Bipartisan Spirit of a Bygone Era

BY ROBERT H. MICHEL
Reprinted from The Washington Post

Try as he might, Speaker Tom Foley could not gavel the House to order. It was Nov. 29, 1994, the last day of the 103rd Congress. I had just offered a resolution honoring him, and the speaker was being given a standing ovation for his 30 years of service. Our fellow members would not sit or quiet down.

It was a fitting tribute to a great public servant who assumed the mantle of leadership in the House at a difficult time.

Tom had just been defeated for reelection, and I was retiring. In an unprecedented gesture of goodwill and comity, Tom invited me to assume the chair on the speaker’s podium while he gave his farewell address. For the first time in 40 years, a Republican presided over the House, if only for a few minutes.

Tom’s remarks were eloquent. But one comment struck me then and came to mind again recently amid all the rancor and partisan brinkmanship our country can ill afford.

Tom said it was a tragedy that our fellow citizens don’t see the full dimensions of the House, because “of all the institutions of public life it is in the Congress, and particularly in the House, where the judgment, the hopes, the concerns and the ambitions of the people are made for the future.” He said that members of Congress have a responsibility to ensure that the public sees what the institution means to our democracy.

It is a sad footnote to Tom’s death last week that the Senate and the House of Representatives, the crown jewel of our democratic republic, are held in lower esteem by the public than at practically any time since those records have been kept.

Tom Foley’s stewardship of the House was a reaffirmation of what the Founding Fathers intended. He was a partisan, but he was fair, intellectually honest and decent. He was a master of legislative procedure and an excellent political strategist. His most important virtue, however, was his trustworthiness. His word was his bond. And in relationships between leaders, nothing is more important than trust.

When Tom became speaker, he suggested that we get together once a week to discuss matters before the House. One week, he said, I will come to your office, and the next you can come to mine. We did that regularly. We had disagreements over policy and we pushed and pulled politically, but the hallmark of our conversations was the trust underlying them. We could talk about anything, knowing that our discussions would remain private unless we decided otherwise. We had some very personal and delicate exchanges and never compromised their confidentiality.
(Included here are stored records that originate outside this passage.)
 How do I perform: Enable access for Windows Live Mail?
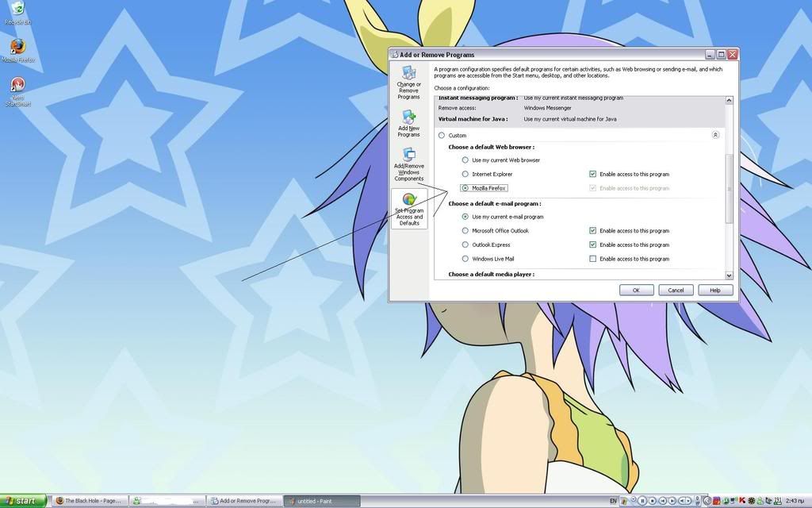pyautogui.click(x=592, y=259)
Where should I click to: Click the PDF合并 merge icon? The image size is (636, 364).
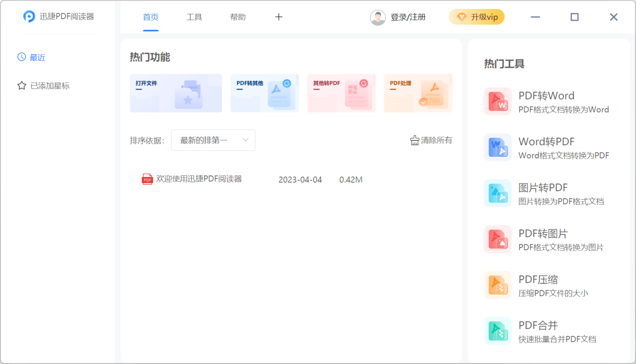coord(497,331)
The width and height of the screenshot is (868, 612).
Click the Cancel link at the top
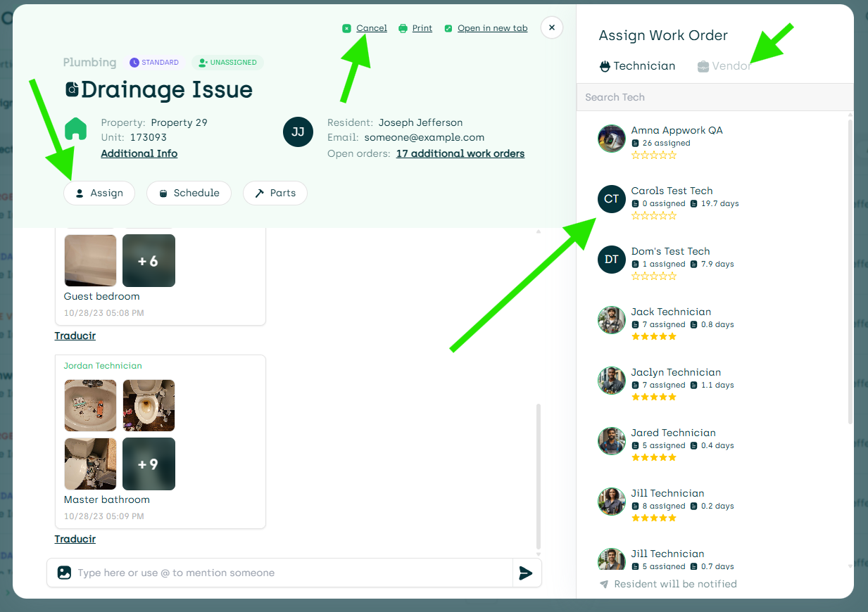click(372, 27)
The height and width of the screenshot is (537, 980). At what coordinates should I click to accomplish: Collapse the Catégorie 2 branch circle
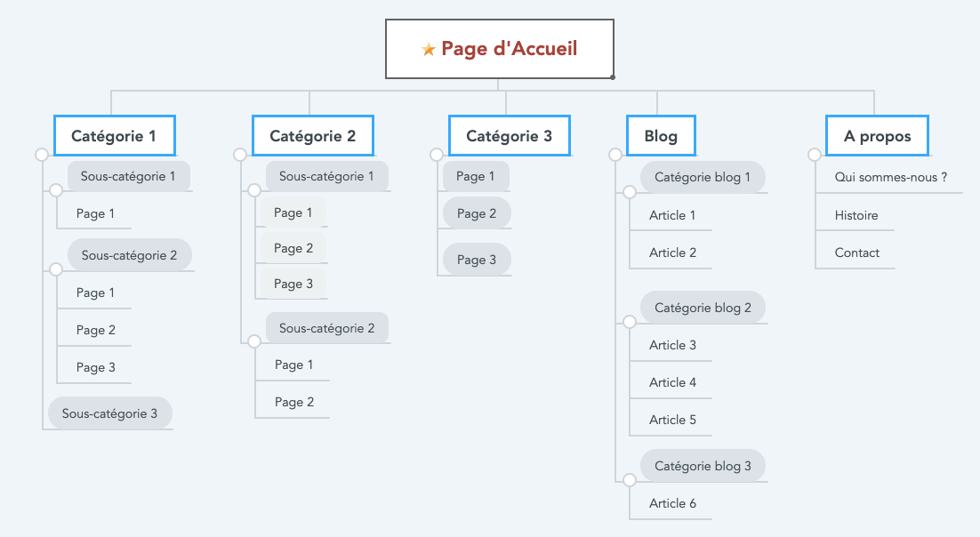tap(240, 155)
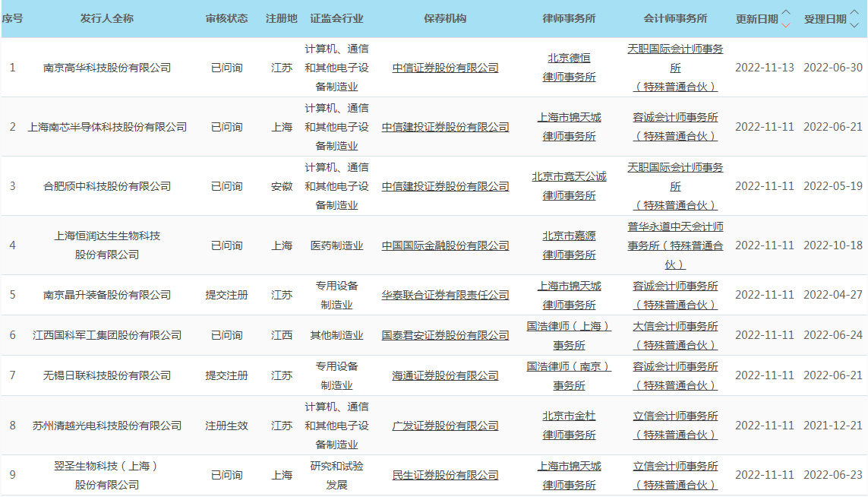Open 国泰君安证券股份有限公司 link
Image resolution: width=868 pixels, height=497 pixels.
point(445,335)
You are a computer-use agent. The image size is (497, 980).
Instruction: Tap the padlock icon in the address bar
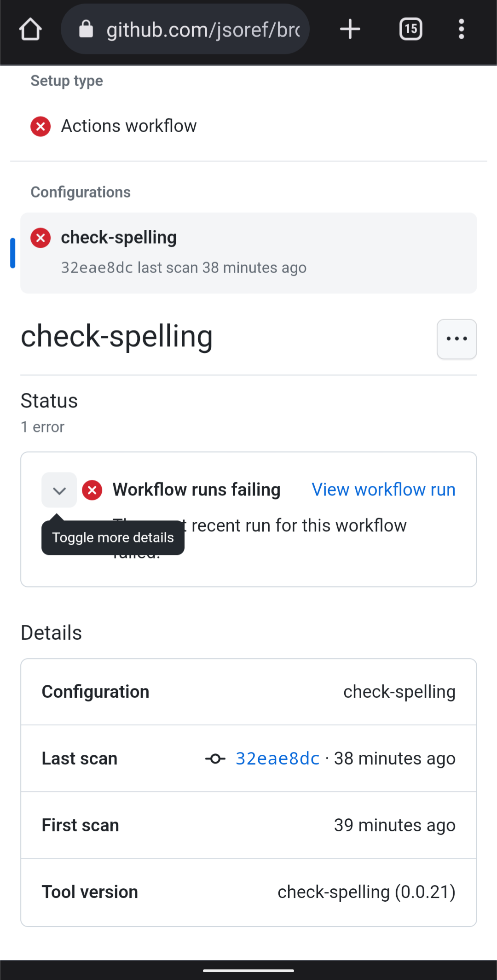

The meetings themselves were a rarity in Washington. House Speaker Carl Albert and Minority Leader Gerry Ford used to park themselves on a bench just off the House floor and talk, but so far as I know the regular meetings Tom and I had in our offices have not been repeated since.

Tom and I last spoke four days before he died. We recalled one of the toughest tests of our relationship. It occurred in 1991 over Operation Desert Storm. It was important to President George H.W. Bush that Congress authorize military action over Saddam Hussein’s occupation of Kuwait. Rep. Steve Solarz (D-N.Y.) and I introduced a resolution authorizing military action. This was an agonizing decision for me, having served as a combat infantryman in Europe during World War II. Sending Americans into combat is always tough. Tom harbored personal reservations about military intervention, and a substantial number in his caucus strongly opposed an invasion. Allowing the resolution to go to the floor for open debate and a recorded vote took political courage and personal decency. The debate that ensued did the country proud. The House was truly a deliberative democratic body that day.

Tom had a natural affinity for the legislative process. He understood its politics, personality and distinctive culture. He was dedicated to preserving the institution, which he knew was being challenged by turbulent political winds and growing partisan stridency. As speaker, he had replaced Jim Wright (D-Tex.), himself a tough partisan who had been forced from office. This was during the ascendency of Newt Gingrich (R-Ga.) and a stout legion of new members loyal to him. Tom knew that change required a delicate balance of resistance and accommodation, sound judgment, good temperament and, most of all, a healthy appreciation for history’s lessons about transitions in power.

Tom and I conversed many times publicly and privately after leaving Congress. In all of those exchanges, we agreed on how to govern, how to get decisions made and how to find reasonable solutions to difficult problems.

We were too conditioned by our personal and political upbringing to assume that we had the market cornered on political principle or partisan superiority. We knew, too, that there should always be a distinction, and separation, between campaigning for office and serving in office. We were pupils of the old school.

When we stood side by side at the speaker’s podium on the last day of the 103rd Congress, political adversaries but personal friends, we knew that we were icons of a bygone era. As we visited last week, almost 20 years later, I think we both felt good about that. We both took great pride in knowing we had made things happen. I hope the past turns out to be prologue, and I think Tom would have agreed.

Editor’s Note: Robert H. Michel, a Republican, represented Illinois in the U.S. House from 1957 to 1995. He was Republican leader from 1981 to 1995.